Read Ink Is Thicker Than Water Online
Authors: Amy Spalding
Tags: #Juvenile Fiction, #Love & Romance, #Family, #Alternative Family, #Parents, #Siblings, #teen fiction, #tattoos, #YA Romance, #first love, #tattoo parlor, #Best Friends, #family stories
Sara’s the one I go to for all advice, but I’ve let that stop where guys are concerned. Probably by now I should have cultivated the kind of relationship with her where we talked about sex or dating or at least guys in general, but I’m just about positive the way to start that shouldn’t be,
hey, this one time I almost did your boyfriend’s brother
.
And Oliver isn’t just
her boyfriend’s brother
. Oliver is…well, he’s Oliver! He’s in college, and he cares about philosophy, and he isn’t flashy about things like Dexter is, but I know he got great grades in high school, too. Oliver is
somebody
. I’m still kind of hanging out hoping my somebodyness kicks in soon. So if I admit to Sara what happened all those months ago, how is she going to take that? I’ve had my whole life to get used to being the average to her stellar, but Sara’s the one person who’s never actually called that out. What if me professing my true and completely dorky feelings for Oliver finally brings that out of her? Ugh, I can’t stand thinking it.

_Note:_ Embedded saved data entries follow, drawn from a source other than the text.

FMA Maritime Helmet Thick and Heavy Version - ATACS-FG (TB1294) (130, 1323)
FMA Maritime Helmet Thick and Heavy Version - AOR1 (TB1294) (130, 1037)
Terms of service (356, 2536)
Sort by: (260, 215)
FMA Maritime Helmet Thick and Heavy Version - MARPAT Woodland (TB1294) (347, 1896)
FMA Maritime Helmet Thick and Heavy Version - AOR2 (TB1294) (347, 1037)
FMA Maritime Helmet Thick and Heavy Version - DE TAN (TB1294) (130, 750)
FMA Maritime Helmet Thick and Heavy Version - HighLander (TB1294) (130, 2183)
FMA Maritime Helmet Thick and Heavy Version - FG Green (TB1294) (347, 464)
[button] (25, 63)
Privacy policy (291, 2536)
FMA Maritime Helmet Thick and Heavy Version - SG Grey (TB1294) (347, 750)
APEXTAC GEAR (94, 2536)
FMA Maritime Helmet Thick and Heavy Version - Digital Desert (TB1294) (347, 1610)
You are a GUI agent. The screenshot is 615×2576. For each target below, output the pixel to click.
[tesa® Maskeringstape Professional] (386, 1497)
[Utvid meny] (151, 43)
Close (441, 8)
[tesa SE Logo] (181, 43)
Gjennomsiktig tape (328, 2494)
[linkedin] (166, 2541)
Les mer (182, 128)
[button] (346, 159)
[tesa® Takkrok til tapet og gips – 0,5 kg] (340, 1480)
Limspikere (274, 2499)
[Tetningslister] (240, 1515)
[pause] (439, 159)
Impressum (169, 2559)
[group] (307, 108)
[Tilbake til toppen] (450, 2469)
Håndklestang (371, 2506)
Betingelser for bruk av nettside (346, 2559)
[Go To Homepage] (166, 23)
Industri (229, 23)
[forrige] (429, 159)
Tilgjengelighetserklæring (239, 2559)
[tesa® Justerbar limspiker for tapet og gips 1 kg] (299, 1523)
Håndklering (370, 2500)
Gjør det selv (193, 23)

Anyway, even if we were incredibly open about guy stuff, like girls in a yogurt commercial, Sara clearly isn’t in Advice-Giving mode if she is in Skipping-Brunch mode. And I might be the younger sister and I might not be the one who’s got it
together
, but with big, important life stuff, I want to seem like I know what I’m doing.
Especially when I really, really don’t.
So instead of begging for advice, I help Mom with laundry and watch cartoons with Finn and sort of do my homework and pretend—even if maybe something is up with my family—that Oliver’s text isn’t the only actual thing on my mind.
Chapter Three
Ticknor Day School is not exactly an imposing institution of learning. Sara goes to a different, far more normal school across town, and of course even if I’d never been there, I do watch enough TV to know high schools generally look just a couple steps up from, I don’t know, asylums. Just with fewer padded walls. Harsh lighting and bright white walls and forced school spirit.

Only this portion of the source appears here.